The EU Policy Lab made an appearance at the precursor to the FOOD 2030 conference that was held in Brussels from 12-13 October 2016. FOOD 2030 is an initiative launched by the DG Research and Innovation (DG RTD) to establish a single framework for research and innovation in addressing the future of Food and Nutrition Systems. Given the Policy Lab’s previous work on food-related topics, as well as our current project on Food Systems, we saw this as an interesting opportunity to work together with our colleagues in DG RTD in the organisation of a workshop that would set the tone for the rest of the conference.
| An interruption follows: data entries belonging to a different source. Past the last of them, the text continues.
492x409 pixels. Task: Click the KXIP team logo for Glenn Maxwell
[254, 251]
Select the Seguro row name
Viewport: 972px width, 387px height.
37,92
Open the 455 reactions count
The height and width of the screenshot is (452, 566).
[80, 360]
The Food Visions 2030 workshop gathered conference panellists, other experts on food and nutrition and Commission colleagues interested in food systems, in order to discuss research and innovation needs for managing some of the major challenges and opportunities that are likely to arise by 2030. This workshop seemed like a perfect opportunity for us to try out the tool we are developing on using long-term trends in making sense of the future.


In groups, participants analysed a set of 18 trends, or’ forces to be reckoned with’ that they had to map according to high and low impact on food systems by 2030 and whether they were well-understood, or misunderstood/underestimated. This will help the Policy Lab in gathering useful input for our Food Systems project as well as the FOR-KNOW project on megatrends.


The participants then focused on the trends that they agreed were of high impact and/or were misunderstood. From these, opportunities and challenges for the food system were then derived. The conversations that took place during this exercise were extremely interesting and led to some new insights and different ways of thinking about the food system.

For example, one of the groups noted how the trend on changing employment patterns would impact the daily routine and the amount of time people are willing to spend on food preparation activities as well as the value that people give to food. This in turn could be both an opportunity and challenge in the context of improving health and nutrition – depending on whether flexible work patterns provided increased incentive for people to spend more time in the growing, purchasing and/or preparing of food, as opposed to opting for convenience foods.

Another group made clusters according to the interactions among trends. For example, the trend of shifting economic power to the East and South, combined with competing values and lifestyles and the rise of the consumer class in developing countries, could significantly alter the dynamics around food demand (and ultimately therefore, food production). If food choice is indeed governed in large part by culture preferences, the combination of the above trends could pose a serious challenge to Europe’s role in the global food system. Ultimately the group favoured more localised food systems that placed value on the nutritional status of food, rather than pure caloric intake, while stressing the importance of culture and the environment as determinants of food availability and choice.


Following on from the identified opportunities and challenges the groups then proceeded to detailing out the research and innovation interventions. This will assist DG RTD in drafting their plans for the alignment of research and innovation practices and policies on future sustainable food systems.